Et ce qui surprend le plus les scientifiques est que le processus est réversible! « En travaillant avec ces fibres, on a réalisé qu’elles peuvent se dissoudre dans l’eau, poursuit le professeur. Une fois dissoutes, il est ensuite possible de recréer de nouvelles fibres à partir du liquide. »

Cette substance contient donc une molécule capable de former des fibres aux propriétés physiques semblables à un fil de nylon, le tout dans un processus réversible et répétable, avec peu ou pas d’intervention extérieure. On est bien loin de la fabrication de fibres plastiques à usage unique nécessitant d’imposantes machines et procédés chimiques. Imaginez ce qu’il serait possible de fabriquer si on découvrait les secrets d’une telle fibre!

Une chimie inconnue

Pour comprendre comment la nature est parvenue à une telle arme, l’équipe du professeur Harrington a demandé l’aide d’Isabelle Marcotte, professeure au Département de chimie de l’Université du Québec à Montréal. Son laboratoire est l’un des rares dans la région de Montréal qui se spécialise en résonance magnétique nucléaire, une technique qui utilise de puissants champs magnétiques pour analyser la structure moléculaire de fibres animales dans un état liquide ou solide. « Matthew et moi, on se connaissait déjà en raison de nos travaux sur une autre fibre animale : celle qui offre aux moules leur phénoménale adhérence aux rochers », se rappelle la chercheuse. L’équipe de Matthew Harrington lui a dit avoir trouvé des traces de phosphore dans la bave, tout en spécifiant avoir des doutes. « En faisant les tests de spectroscopie, on a trouvé non pas du phosphore, mais plutôt une grande quantité de phosphonates », indique Isabelle Marcotte.

Une découverte inattendue que le groupe a publié dans le Journal of the American Chemical Society. Ces molécules contiennent un atome de phosphore lié à un atome de carbone, créant une liaison très stable, mais qui demande beaucoup d’énergie pour être produite. « Ce type de molécules est rare chez les animaux, et le ver de velours est un des seuls animaux terrestres chez qui on l’a observé, ajoute Matthew Harrington. Malgré cette rareté, on a détecté des phosphonates autant chez les vers de velours provenant de l’Australie que ceux provenant des Caraïbes. Ces deux sous-familles sont séparées par 400 millions d’années d’évolution.
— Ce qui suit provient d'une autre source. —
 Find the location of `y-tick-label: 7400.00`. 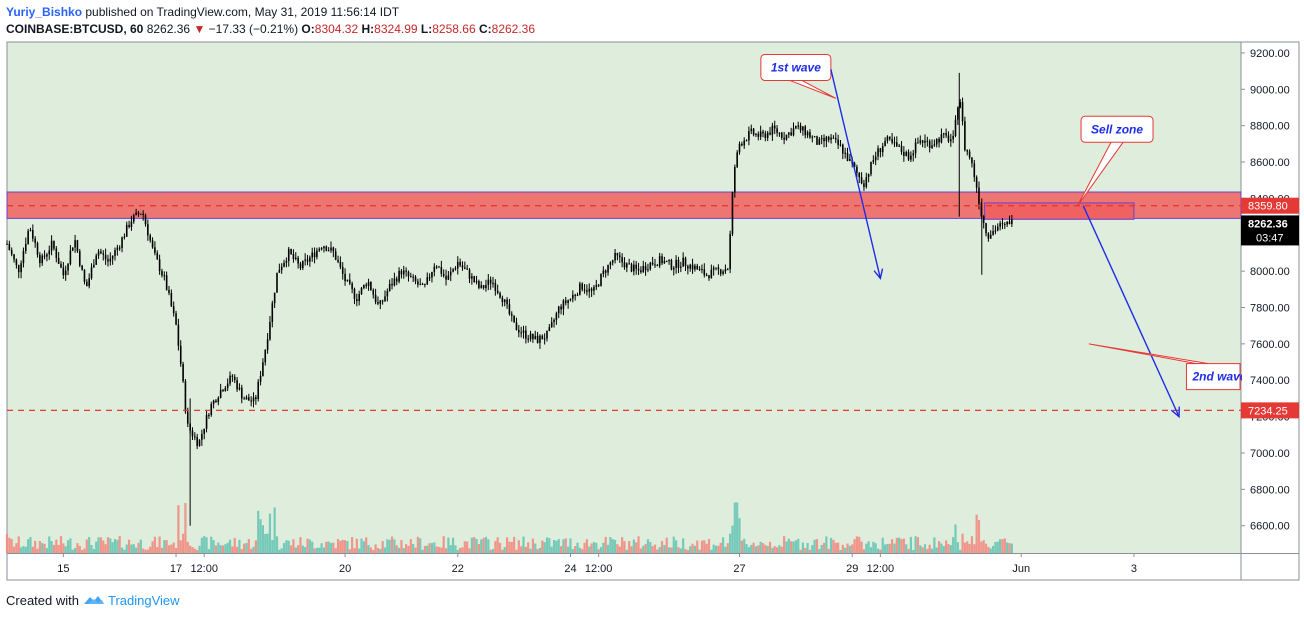

y-tick-label: 7400.00 is located at coordinates (1270, 381).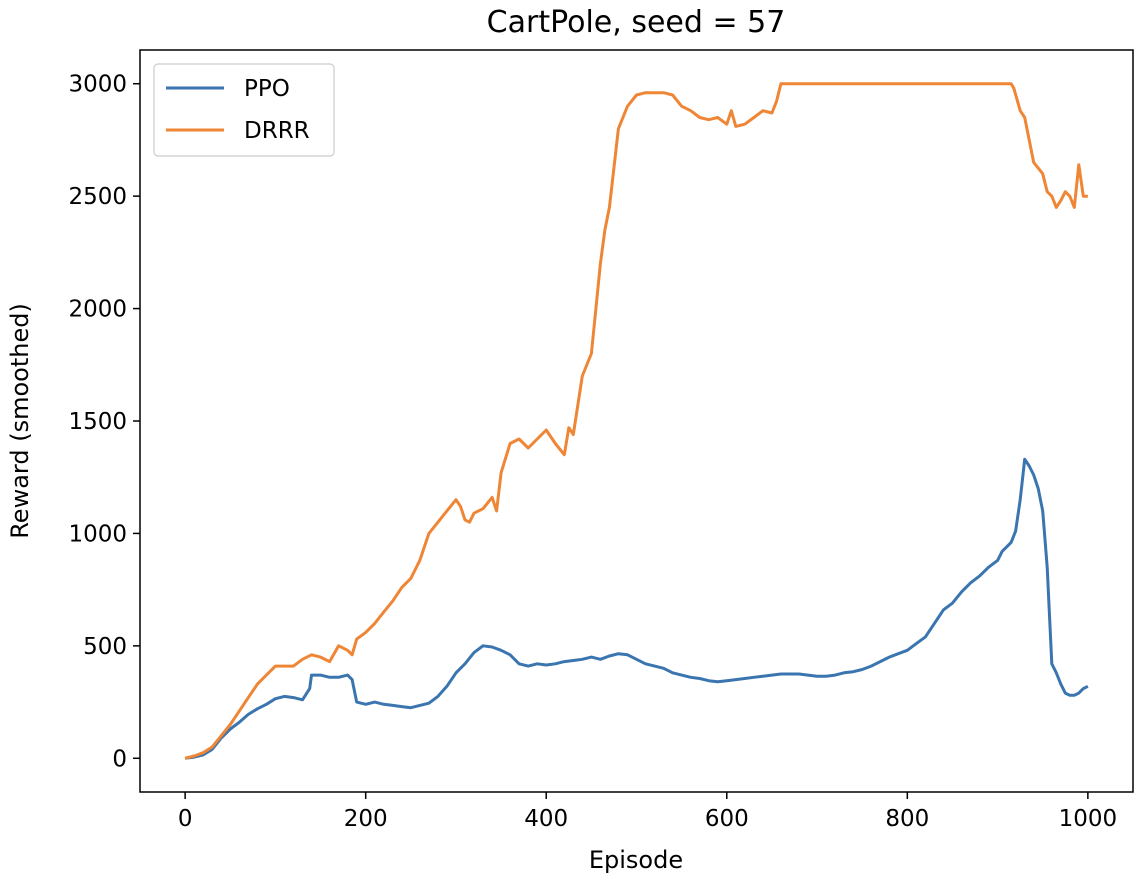 This screenshot has height=890, width=1142. I want to click on y-tick-label: 2000, so click(98, 310).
Sur le plan de l’évolution, si une molécule qui demande beaucoup d’énergie à un être vivant est maintenue pendant aussi longtemps, c’est qu’elle a un rôle important à jouer. »

Autre observation que le groupe a pu décrire : lorsque le ver dévore sa proie, il mange aussi la bave qu’il avait projetée, récupérant ainsi la précieuse molécule. « On a remarqué que le corps de l’animal possède une forte concentration de phosphonate, ajoute Isabelle Marcotte, ce qui montre qu’il l’accumule et le conserve, vraisemblablement pour recycler cette molécule.»

Quel rôle le phosphonate joue-t-il dans la production de ces fibres? Pour l’instant, les scientifiques ne le savent pas. « Après avoir étudié les caractéristiques de ces molécules, notre hypothèse est que les phosphonates sont responsables de la formation de ces fibres réutilisables, mais nous avons encore beaucoup de travail pour comprendre comment », dit Matthew Harrington.

Comprendre le secret de la bave de ver de velours pourrait-il mener à de nouveaux bandages médicaux? Des vêtements liquéfiables? Des canons à colle géants? À ce stade, les chercheurs et chercheuses ne peuvent que rêver. Il faut seulement qu’un petit ver accepte de nous livrer ses secrets.